Their eyes met, and in that briefest of seconds, as star and flame reflected in Soo-min’s eyes, Jenna knew that her sister was not lost to her.
A large, powdery snowdrift approached. They jumped, and the burning train roared southward into the night.
Cho fastened the safety belt and turned the ignition. The powerful engine engaged softly and the dashboard lit up. Full tank. Again the lapel radio crackled.
“Wang, do you copy? Come in. Over.”
Cho hesitated. The bumpkin Mandarin wasn’t so difficult. He pressed the button. “Eh, Wang here. It’s going to take us a while. The prisoner’s injured on a stretcher and the elevator’s bust. Over.”
“Copy that. We’re sending support. Over.”
“Uh, no, no, we’ll manage. We, uh, need the exercise. If I don’t get back to you it’s because we’re carrying the bugger.”
He tore the radio clip from the fleece collar, opened the door, and dropped it into the flowing gutter. He was leaning over to the glove compartment to look for a roadmap when he noticed the glowing console set into the dashboard. Mandarin characters flashed ENTER DESTINATION. Puzzled, he touched the screen, then tapped, tentatively: S – H – E – N – Y – A – N – G.
The display configured, showing him a route via the G1212 Jilin-Shenyang Expressway, and a large red arrow.
DISTANCE: 717 KM.
TIME: 7 H 44 MIN.
He shook his head. Incredible. It was like witnessing magic. Then a soft, female Chinese voice nearly made him jump out of his seat.
“In four hundred me-ters,” the voice commanded, “exit left on-to the G-1212 Expressway.”
Jenna got the men out of the Volkswagen Bora by yelling for help.
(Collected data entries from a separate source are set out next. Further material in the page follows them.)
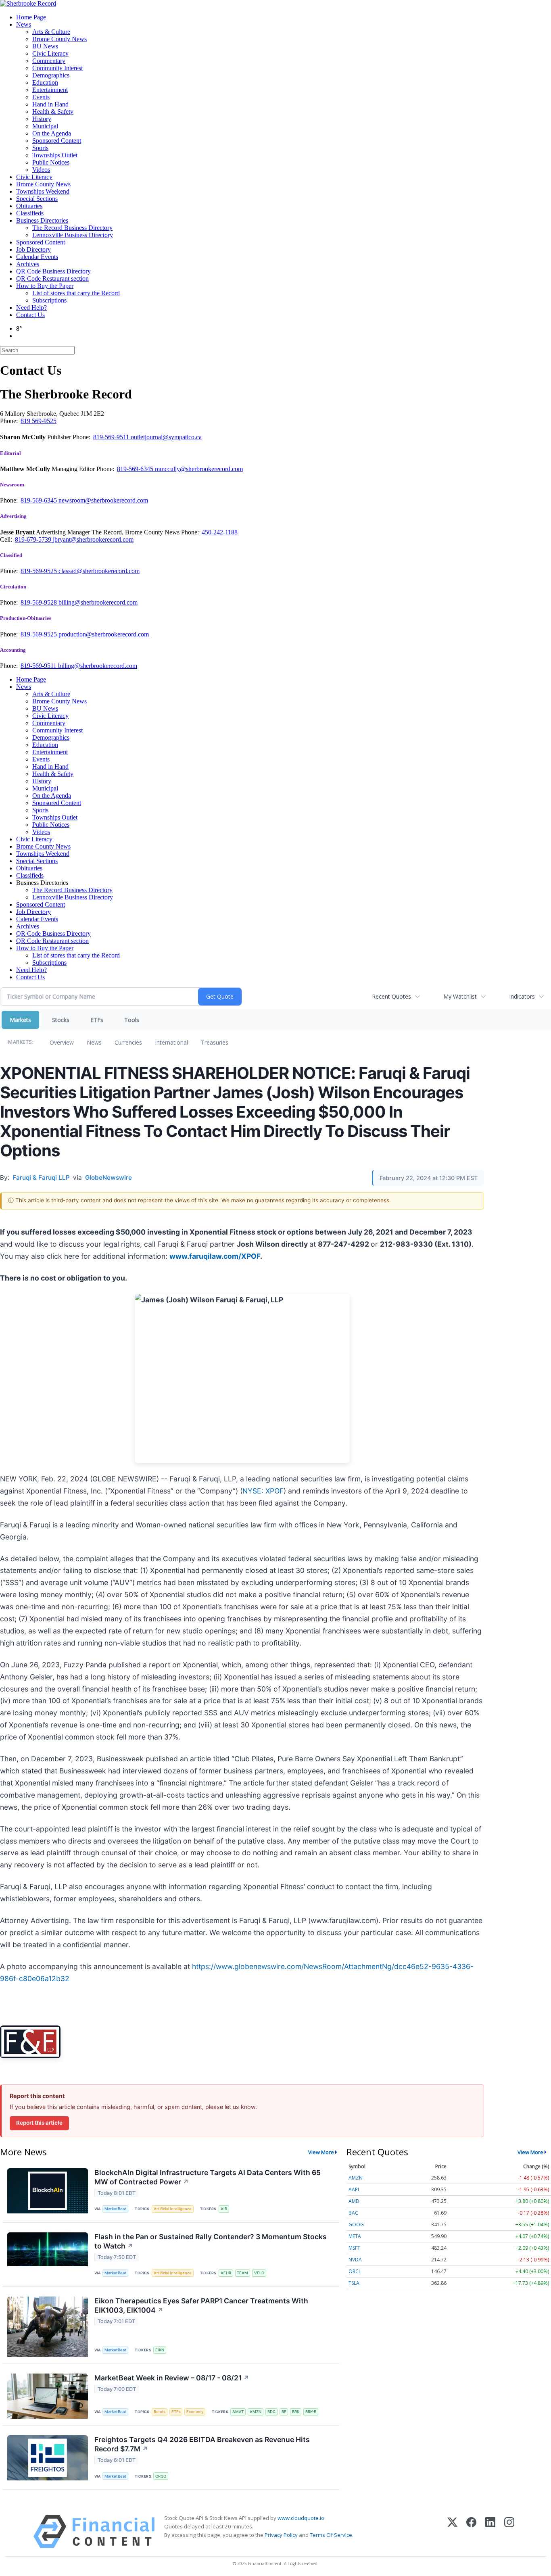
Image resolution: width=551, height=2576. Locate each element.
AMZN (255, 2411)
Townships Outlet (54, 155)
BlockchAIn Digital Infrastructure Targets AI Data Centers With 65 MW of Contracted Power (207, 2177)
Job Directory (33, 249)
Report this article (39, 2122)
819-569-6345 (136, 468)
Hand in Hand (50, 104)
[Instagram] (509, 2531)
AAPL (354, 2189)
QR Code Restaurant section (52, 278)
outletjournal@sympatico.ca (166, 437)
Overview (62, 1042)
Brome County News (59, 38)
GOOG (356, 2224)
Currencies (128, 1042)
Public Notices (50, 162)
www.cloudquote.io (301, 2518)
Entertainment (50, 89)
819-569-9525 (39, 570)
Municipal (45, 126)
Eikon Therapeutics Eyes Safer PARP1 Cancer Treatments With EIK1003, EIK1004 (201, 2305)
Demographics (50, 75)
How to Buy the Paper (44, 285)
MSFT (354, 2247)
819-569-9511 (112, 437)
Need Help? (31, 307)
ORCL (355, 2271)
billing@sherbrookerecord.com (98, 602)
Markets (20, 1020)
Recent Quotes (391, 996)
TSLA (354, 2283)
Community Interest (57, 68)
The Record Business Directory (72, 227)
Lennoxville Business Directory (72, 235)
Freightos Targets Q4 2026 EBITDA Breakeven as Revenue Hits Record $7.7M (202, 2444)
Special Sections (37, 198)
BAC (353, 2212)
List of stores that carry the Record (76, 293)
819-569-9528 (39, 602)
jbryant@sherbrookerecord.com (93, 539)
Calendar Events (37, 256)
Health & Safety (52, 111)
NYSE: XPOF (263, 1491)
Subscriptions (49, 300)
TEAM (242, 2273)
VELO (259, 2273)
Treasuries (214, 1042)
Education (45, 82)
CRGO (160, 2476)
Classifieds (30, 213)
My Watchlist (460, 996)
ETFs (96, 1020)
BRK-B (310, 2411)
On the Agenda (51, 133)
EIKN (159, 2350)
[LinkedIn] (490, 2531)
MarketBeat (115, 2209)
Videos (41, 169)
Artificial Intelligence (173, 2209)
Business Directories (42, 220)
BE (284, 2411)
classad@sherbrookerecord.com (99, 570)
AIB (224, 2209)
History (41, 118)
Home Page (31, 17)
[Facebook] (471, 2531)
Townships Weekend (42, 191)
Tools (131, 1020)
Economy (194, 2411)
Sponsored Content (56, 140)
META (355, 2236)
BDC (271, 2411)
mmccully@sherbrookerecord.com (199, 468)
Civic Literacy (50, 53)
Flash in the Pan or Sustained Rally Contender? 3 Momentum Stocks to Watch (210, 2241)
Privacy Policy (281, 2534)
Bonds (159, 2411)
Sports (40, 147)
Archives (27, 264)
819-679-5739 (34, 539)
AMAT (238, 2411)
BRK (295, 2411)
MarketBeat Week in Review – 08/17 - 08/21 (171, 2378)
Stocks (60, 1020)
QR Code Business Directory (53, 271)
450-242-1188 (220, 532)
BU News (45, 46)
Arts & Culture (51, 31)
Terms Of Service (331, 2534)
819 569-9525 (38, 420)
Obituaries (29, 205)
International (171, 1042)
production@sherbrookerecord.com (103, 634)
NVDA (355, 2259)
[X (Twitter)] (452, 2531)
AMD (354, 2201)
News (23, 24)
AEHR (226, 2273)
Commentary (48, 60)
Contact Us (30, 314)
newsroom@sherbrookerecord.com (103, 500)
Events (41, 97)
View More (321, 2152)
They were walking toward her holding flashlights—Leather Jacket, the two Chinese policemen, and the driver. She was holding up a stumbling, shivering Soo-min, dressed in nothing but a flowing silk hanbok. Behind Soo-min’s back, in the folds of her dress, Jenna held the AKSU. When they were close enough for her to see their faces she raised the weapon and fired a single shot over their heads. The men froze. The Volkswagen’s headlights were pointed away from the scene and the men’s faces were in shadow. Her objective was to reach the car. Her teeth were chattering now. From the sound of them, so were Soo-min’s. The temperature was falling fast.